• **Task prompt**:
What you should give back is every line from the one containing "The width and height of the screenshot is (332, 189)." through the last line of the records below, word for word and without pictures.

(Beginning of Records to use)

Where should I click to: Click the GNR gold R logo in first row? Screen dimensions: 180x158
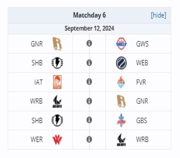tap(57, 44)
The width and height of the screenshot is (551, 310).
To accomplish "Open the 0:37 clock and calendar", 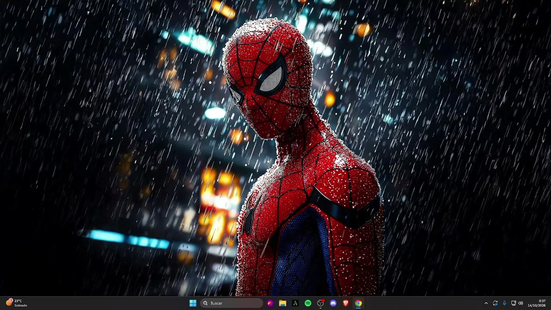I will tap(536, 303).
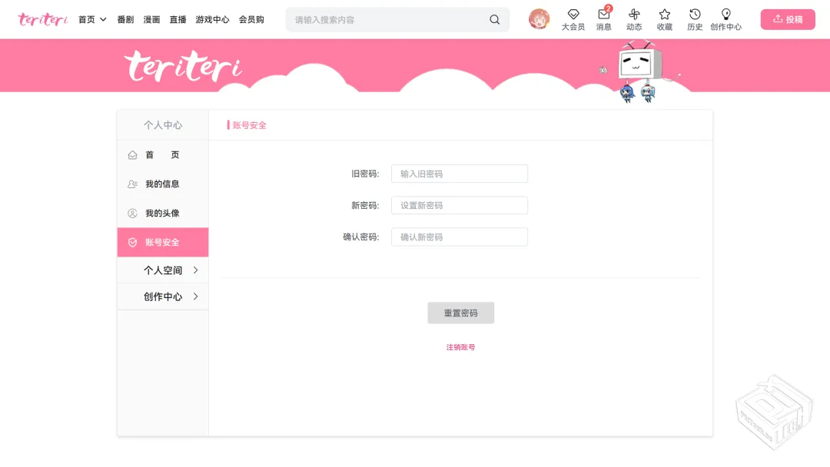Image resolution: width=830 pixels, height=467 pixels.
Task: Click the search magnifier icon
Action: (x=494, y=19)
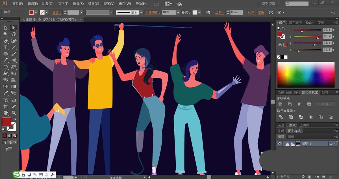Select the Direct Selection tool
The width and height of the screenshot is (339, 179).
click(14, 28)
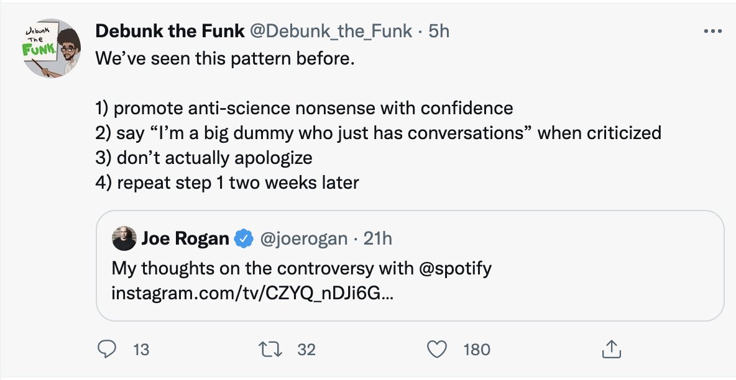Open Joe Rogan's small profile picture
Image resolution: width=736 pixels, height=380 pixels.
[x=124, y=238]
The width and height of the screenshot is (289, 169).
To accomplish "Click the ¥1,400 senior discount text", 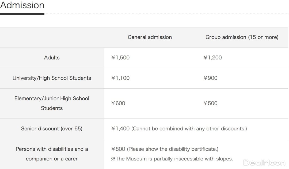I will (x=179, y=129).
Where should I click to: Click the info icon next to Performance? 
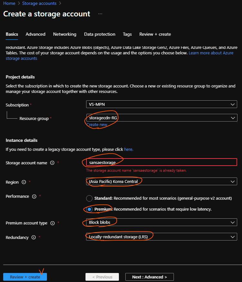(34, 196)
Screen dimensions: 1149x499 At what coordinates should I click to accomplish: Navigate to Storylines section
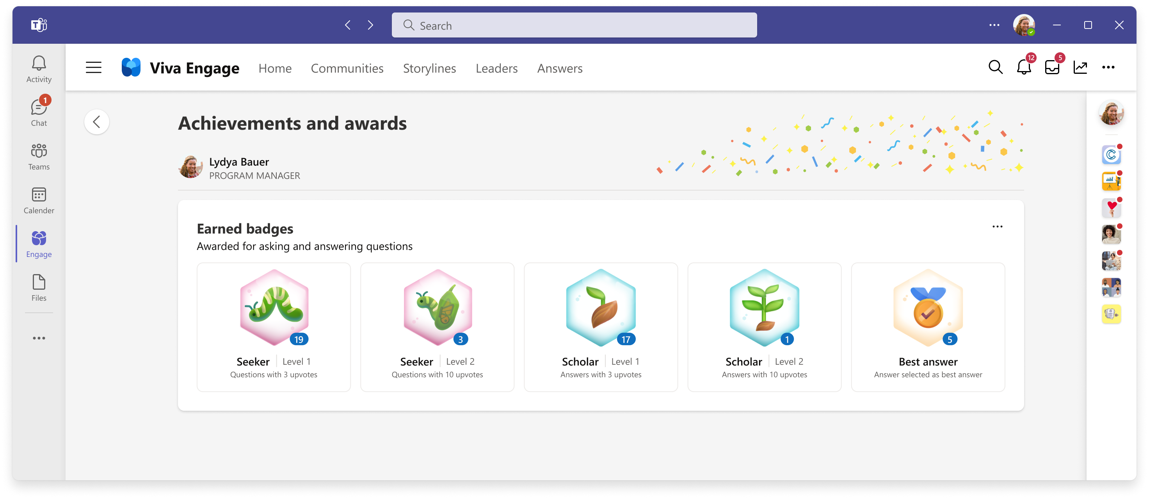(429, 67)
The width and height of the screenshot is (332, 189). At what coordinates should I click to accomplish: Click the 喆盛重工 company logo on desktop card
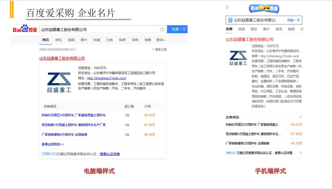coord(59,82)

(End of Records to use)

• **Written solution**:
The width and height of the screenshot is (332, 189). At what coordinates should I click to accomplish: Click the 喆盛重工 company logo on desktop card
coord(59,82)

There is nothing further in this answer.